In a statement, RAI appreciated GST reforms, describing them as supportive of overall retail sector growth as they can lower consumer prices, stimulate consumption, and enhance the ease of doing business, especially for retailers and MSMEs.
It also hailed the removal of the inverted duty structure across the textile value chain, which brings much-needed clarity, balance, and predictability to the industry.
However, despite the positive changes, RAI has highlighted the following four key concerns regarding specific categories and structural issues:
1. Structural flaws in price-based GST slabs
RAI sees structural flaws in price-based GST slabs. As per the association, price-based thresholds will create distortions and promote grey market activity, lead to misreporting and compliance challenges, and harm organised retail, especially for mid- and premium-priced products.
It will also discourage domestic manufacturing, undermining ‘Make in India’, and create artificial barriers that force consumers to downgrade instead of expanding natural demand.
RAI recommends moving to a flat GST rate across product categories.
2. Garments and footwear above ₹2,500
RAI said placing garments and footwear above ₹2,500 in the 18 per cent GST slab will hurt middle-class affordability, weaken the organised retail and garment sector, and impact categories such as wedding apparel, winter wear, artisan-made, festive, and traditional products.

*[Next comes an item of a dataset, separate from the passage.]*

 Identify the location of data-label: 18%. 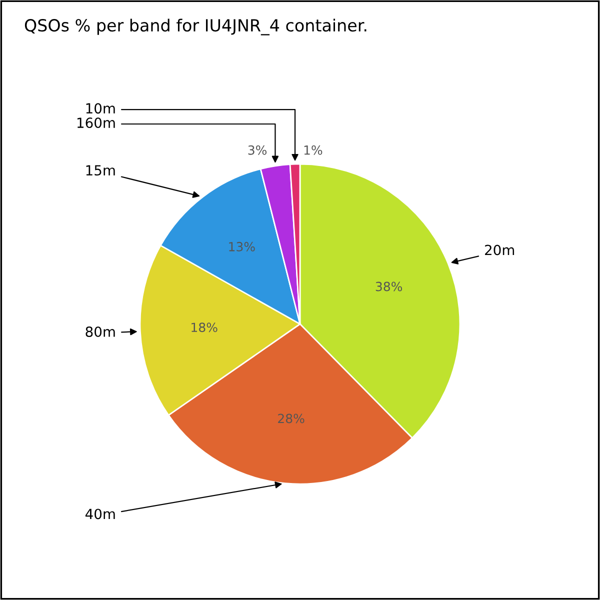
(205, 327).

RAI recommends that all garments and footwear should ideally be taxed at 5%, or at the very least, a more reasonable price threshold should be established.
3. Mobile phones are still taxed at 18%
RAI stated that mobile phones are essential goods, not luxuries. Lowering GST from 18% to 5% would boost affordability, support the digital India mission, and expand access to digital tools for the broader population.

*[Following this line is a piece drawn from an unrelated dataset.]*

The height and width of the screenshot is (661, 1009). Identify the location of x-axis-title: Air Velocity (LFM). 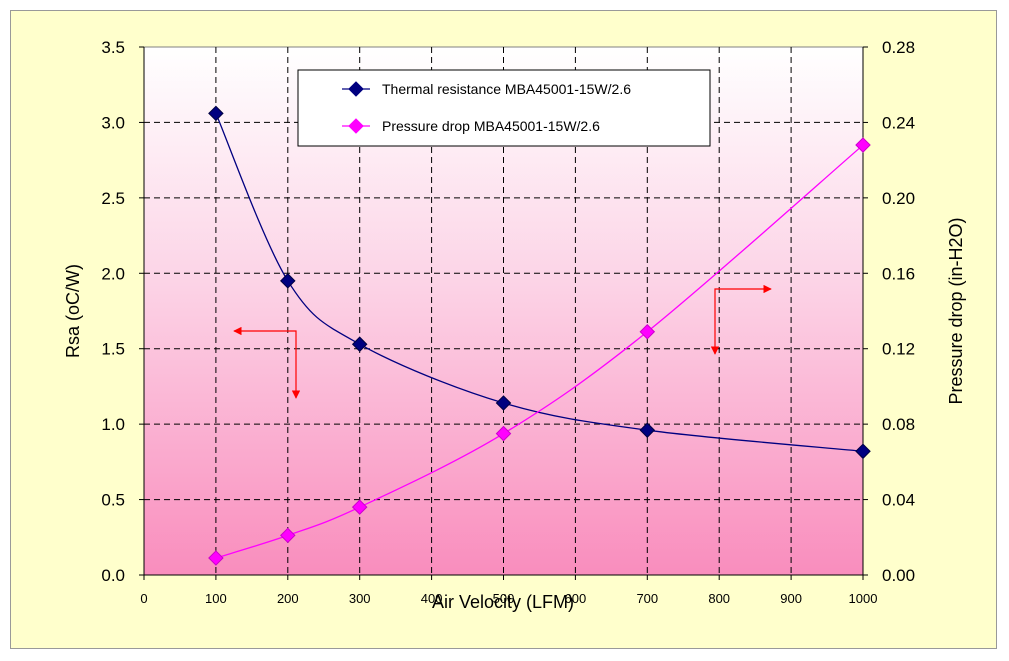
(503, 602).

4. GST on commercial rentals
RAI reiterated its long-standing demand to reduce GST on commercial rentals from 18% to 5% for retail outlets.
“Renting is merely the grant of the right to use immovable property, not a service or manufacturing activity. Such properties are already subject to state levies like stamp duty, registration charges, and property tax. Levying 18% GST results in blocked working capital. It significantly impacts lakhs of small and medium retailers,” said the retailers’ associations.
RAI recommends reducing GST on commercial rentals to 5% to support retail viability and eliminate inverted duty structures across key categories.